Ted Kremenek kremenek at apple.com
Mon Oct 25 21:52:22 PDT 2010


On Oct 25, 2010, at 7:25 PM, 章磊 wrote:

> Thanks very much for your reply.
> 
> The statistical checkers are more complicate than i thought. I think more background research is needed for me.
> 
> According to your words, i think we can separate statistical check to two steps: First begin a statistical check from analyzing a translation unit, and then move to the entire codebase.
> 
> It's something like what need in inter-procedural analysis and whole program analysis(inter-file analysis). But statistical check needs much less information than the latter(in statistical check we don't need function summary or serialized AST, right?), so maybe we need a mechanism independent of the "inter" analysis?
> 

In most cases the information for a statistical check can be acquired from doing intra-procedural analysis to sample the data (e.g., analyze functions individually and gather observations).  The problem is you just need to post-process all that data after analyzing a translation unit or an entire codebase.  So it isn't whole-program analysis in the traditional program analysis sense (e.g., using summary based analysis, etc.), just some data crunching afterwards.  Note that this kind of preprocessing doesn't have to be sophisticated.  Prototyping something is simple; just write a script that post-processes some data that you store on the side.  Integrating this completely into clang, however, is advantageous from an integration perspective (e.g., all error reporting goes through the same machinery).

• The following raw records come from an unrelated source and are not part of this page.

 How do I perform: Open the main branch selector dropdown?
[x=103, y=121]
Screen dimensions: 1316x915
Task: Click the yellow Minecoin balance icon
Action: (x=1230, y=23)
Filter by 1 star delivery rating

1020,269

One step I'm interested in taking the existing AnalysisConsumer and Checker objects is having Checker objects (potentially) live through the analysis of all functions (i.e., live through multiple instances of GRExprEngine).  Such checkers would then be able to accrue data across multiple functions, and then do the kind of analysis you are talking about.  This seems like a potentially essential step on the road to more sophisticated analyses, but the details are not fleshed out.